Página inicial > Hermenêutica > Raffoul (2020:233-234) – A surpresa constitui o acontecimento
Raffoul (2020:233-234) – A surpresa constitui o acontecimento
segunda-feira 28 de outubro de 2024
A agitação do ser revela uma falta radical de fundamento. Não precedido por nenhum princípio ou fundamento, e não mais referido a nenhuma substância anterior, o ser nada mais é do que o acontecimento de si mesmo. Como Jean-Luc Nancy enfatiza, nada preexiste ao acontecimento do ser: “Para ser mais preciso, o Ser absolutamente não preexiste; nada preexiste; apenas o que existe existe.” [1] A palestra ‘Tempo e Ser’ deixou claro que o ser não deve mais ser concebido como o fundamento dos entes, mas como um acontecimento, um dar e um deixar. Esse acontecimento não está mais ancorado em um princípio que, por si só, não estaria acontecendo. De fato, o ser acontece e só pode acontecer na medida em que nada o funda ou o preexiste. Essa falta de substancialidade ou essencialidade é constitutiva do acontecimento. Não preparado por nenhuma agência anterior, o acontecimento é sempre o surgimento do sem precedentes: o acontecimento sempre vem como uma surpresa.

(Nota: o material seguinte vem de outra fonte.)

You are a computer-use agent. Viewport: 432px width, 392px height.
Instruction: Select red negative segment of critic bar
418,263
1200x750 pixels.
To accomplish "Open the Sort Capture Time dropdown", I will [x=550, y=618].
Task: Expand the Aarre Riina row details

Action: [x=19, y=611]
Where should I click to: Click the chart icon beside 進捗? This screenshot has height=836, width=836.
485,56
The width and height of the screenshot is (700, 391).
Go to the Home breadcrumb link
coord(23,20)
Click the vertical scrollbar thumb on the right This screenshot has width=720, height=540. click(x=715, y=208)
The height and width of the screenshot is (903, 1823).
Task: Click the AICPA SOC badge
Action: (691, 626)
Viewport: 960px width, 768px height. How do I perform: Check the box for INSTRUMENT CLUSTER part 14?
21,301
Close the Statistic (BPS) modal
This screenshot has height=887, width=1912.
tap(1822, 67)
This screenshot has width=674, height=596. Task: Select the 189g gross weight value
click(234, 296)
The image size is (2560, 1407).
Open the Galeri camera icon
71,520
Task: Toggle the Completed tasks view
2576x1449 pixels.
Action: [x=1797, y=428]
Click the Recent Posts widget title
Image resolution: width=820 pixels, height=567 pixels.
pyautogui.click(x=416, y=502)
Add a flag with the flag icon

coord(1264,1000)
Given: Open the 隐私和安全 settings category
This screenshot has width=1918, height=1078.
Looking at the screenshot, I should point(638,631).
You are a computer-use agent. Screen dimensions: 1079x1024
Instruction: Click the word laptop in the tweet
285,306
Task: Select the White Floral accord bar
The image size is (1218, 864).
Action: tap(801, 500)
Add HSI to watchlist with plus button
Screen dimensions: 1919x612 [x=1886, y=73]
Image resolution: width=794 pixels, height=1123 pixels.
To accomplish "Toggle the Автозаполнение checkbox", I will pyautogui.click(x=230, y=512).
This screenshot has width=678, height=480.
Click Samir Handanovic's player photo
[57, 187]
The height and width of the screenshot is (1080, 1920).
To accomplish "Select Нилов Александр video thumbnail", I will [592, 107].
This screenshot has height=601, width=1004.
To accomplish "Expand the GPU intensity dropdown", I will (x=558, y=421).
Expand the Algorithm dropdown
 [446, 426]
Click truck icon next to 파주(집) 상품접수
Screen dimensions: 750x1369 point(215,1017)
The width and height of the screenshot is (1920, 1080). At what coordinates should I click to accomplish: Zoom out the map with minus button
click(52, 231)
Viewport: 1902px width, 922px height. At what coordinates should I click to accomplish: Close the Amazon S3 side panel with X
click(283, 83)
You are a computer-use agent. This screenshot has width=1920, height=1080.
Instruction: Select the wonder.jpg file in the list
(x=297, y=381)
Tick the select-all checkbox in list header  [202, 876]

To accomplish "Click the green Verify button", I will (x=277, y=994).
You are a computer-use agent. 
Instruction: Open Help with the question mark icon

De fato, longe de ser um acompanhamento ocasional de um acontecimento, é quase como se a surpresa fosse uma característica constitutiva de qualquer acontecimento, como Jean-Luc Nancy reconhece em seu ensaio, “A Surpresa do Acontecimento”: “O que faz do acontecimento um acontecimento não é apenas o fato de acontecer, mas o fato de surpreender” (BSP, p. 159). Um acontecimento, Nancy chega a afirmar, é surpreendente ou não é um acontecimento: “o acontecimento surpreende ou então não é um acontecimento” (BSP, 167). Assim, Nancy propõe que o título de seu ensaio “A surpresa do acontecimento” poderia ser reescrito como “A surpresa: Do acontecimento” (BSP, p. 159). Em vez de a surpresa ser um atributo do acontecimento, é o acontecimento que se torna uma característica da surpresa. A surpresa constitui o acontecimento. Não se está falando da surpresa “no sentido de ser um atributo, qualidade ou propriedade do acontecimento, mas do próprio acontecimento, seu ser ou essência” (BSP, p. 159). Em certo sentido, a surpresa é o acontecimento. Se a surpresa é uma característica constitutiva de qualquer acontecimento “digno desse nome”, então sua imprevisibilidade vai até o ponto de incluir seus efeitos ou consequências. “O que faz do acontecimento um acontecimento não é apenas o fato de ele acontecer, mas o fato de ele surpreender — e talvez até de surpreender a si mesmo” (BSP, p. 159), escreve Nancy . Em uma cláusula entre parênteses, ele esclarece essa última expressão: o acontecimento surpreende a si mesmo, ou seja, ele se desvia de seu próprio acontecimento ou chegada (esperada) (a palavra francesa é arrivée, e em francês arriver significa tanto acontecer quanto chegar). O acontecimento é tão surpreendente que seu curso não pode ser previsto. Ele simplesmente não pode se desenrolar de forma previsível, seguindo uma essência, direção ou princípio; em vez disso, ele surpreende a si mesmo, de modo que o acontecimento só pode ocorrer “por meio da surpresa” (BSP, p. 159).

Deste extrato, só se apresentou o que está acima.